I think this is the most important point in this thread. There is a gigantic difference in both the educational and social expectations of a 5th grader vs. a 7th grader.

In our school district, middle school starts in 6th grade, and the biggest challenge to many 6th graders is organization and personal responsibility. It is a huge change in focus for them, and even some of the best and most mature students have trouble. It took my very organized, mature daughter a little while to figure it out, even with all the tools her teachers gave her and my help, and she missed the K cut off by only one day, so she is one of the older kids in her grade.

Also 7th grade (where both of my DDs are now) brings an entirely different set of social expectations. It is a social disaster zone. It sounds like your daughter is a little socially awkward now, just wait until she hits 7th grade, where everyone has to look the same and act the same to be socially accepted. 7th graders aren't chit-chatting with parents at team Christmas parties or reading books at recess. I would be really concerned that 7th graders would see her as an outcast, and possibly an academic threat as well.

Here is my own experience. I skipped a grade (K-1). I was the youngest in most of my classes and I graduated at 17. I did just fine. But I also moved around a lot, including starting a new school in 8th grade. Let me tell you - it was REALLY hard. The "cool kids" did not want to accept someone new into their group. The only kids who would give me the time of day at first were the very unpopular kids. It took a lot of time and a lot of effort to find a social group I was compatible with - and I was not an "old soul." I wanted to be just like them.

I moved again in 10th grade, and found that move a lot easier. I think it is because high schoolers are much more comfortable in their own skins, have developed lots of interests outside of school, and align themselves with kids who share those interests, so it is easier to find a social place to fit in.

So, in closing. I would only move my child if it was for academic reasons and she was very strong and comfortable socially. I know this is a tough decision and you want to do the very best for your DD, but if I were you, I would not do it.
 
OP, after reading more of this thread, re-reading your original post, and your most recent post.... I want to chime in again...

I noticed this:
We are considering having our DD skip grade 6 mainly for social reasons. She does not fit in with the kids at her current grade level at all. She never has. She is like a mini adult in a child's body - just totally in a different world than her peers...


And, this:

They don't have any desire to hang out with her though. She spends all of recess reading a book.

She would loooooove to have some friends.

She would prefer to stand around and chit chat and mingle. Like the adults do.

i need to find a better group for her outside of school.

I am going to have to agree with the last poster who said, "I am not sure that skipping a grade will improve social skills."

I am going out on a limb here.
I could be completely and totally wrong...
So, please accept these thoughts in the helpful way that they are intended.
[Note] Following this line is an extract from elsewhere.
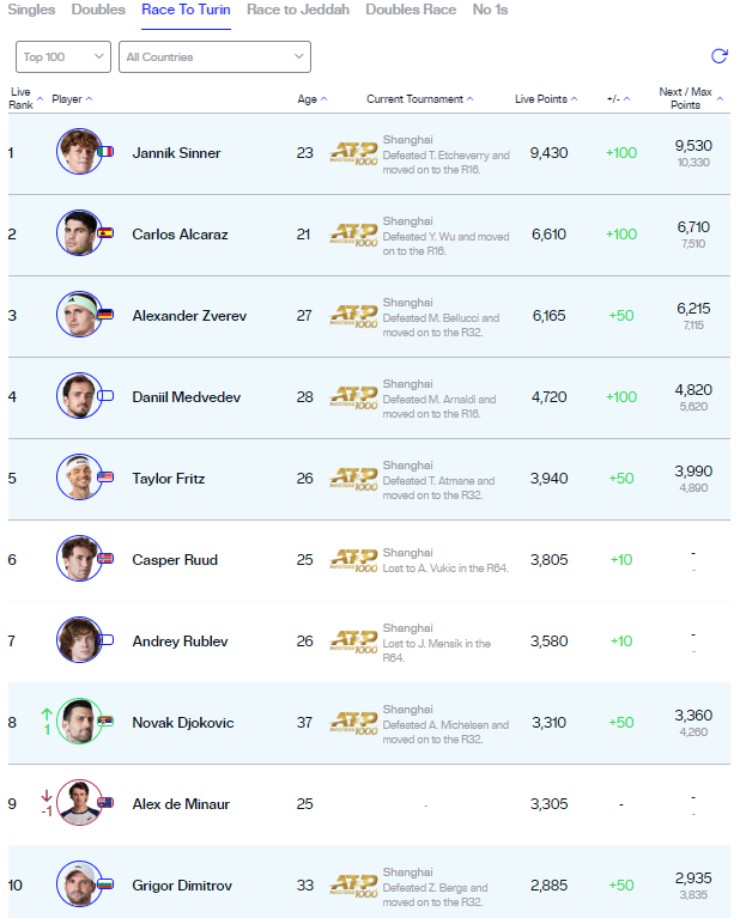The image size is (740, 918).
Task: Switch to the Doubles Race tab
Action: tap(411, 10)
When I read your posts, and your description of your daughter... especially given her age... I see a lot of things that really point to some Autistic/Asperger's social issues. And, some of the other related things that are common to these kids as well.

I notice the sitting and reading at recess...
The verbal chit-chatting...
The inability to make emotional-social connections and relations and interactions.

These kids can often can look like 'little adult'... 'old souls'...
This is very common.

My son has some disability/deficits that go along with these kinds of things.... So, I know that often one will see normal or even exceptional verbal and language and reading skills.

These kids can often to very well one-on-one, and with understanding adults...
But other kids, groups, teams, etc... These just somehow seem less successful.

And the 'own (totally different) world' type of thing.
All of these are known factors/flags.

I am thinking that maybe you have found one helpful idea at the end of your last post!!!! Perhaps a better activities/groups outside of school would be more of her niche.....

Hope this helps! :goodvibes
 
I'd question any teacher who suggests a child skipping a grade for social reasons. Social skills (and learning to deal with not 'fitting in' is a social skill!) can be worked on in school, and missing two years of curriculum can hurt her socially too. Group projects, field trips, and other events help connect a class.

Have you talked to her pediatrician about her issues? Not relating to peers, and feeling more comfortable with adults is a part of the autism spectrum.

It can also be a part of giftedness. I don't know if your daughter is gifted, OP, but if the teacher is recommending she skip grades, she's likely a swift learner and ahead of the class, I would hope.

My son is the same way. He'd much, much rather have conversations with adults than with other children his age. He just, however, switched schools and has made a few friends at his new school. They are more intellectual than any kids he had in his class at his old school.

Now, my son has been diagnosed with anxiety, depression, sensory processing disorder, and ADHD, but since he's switched schools, his anxiety and depression are pretty much gone and he's handling his SPD and ADHD way better. He is a completely different child and I am on cloud 9, so if your daughter is having any issues/problems at school, the change might be just what she needs.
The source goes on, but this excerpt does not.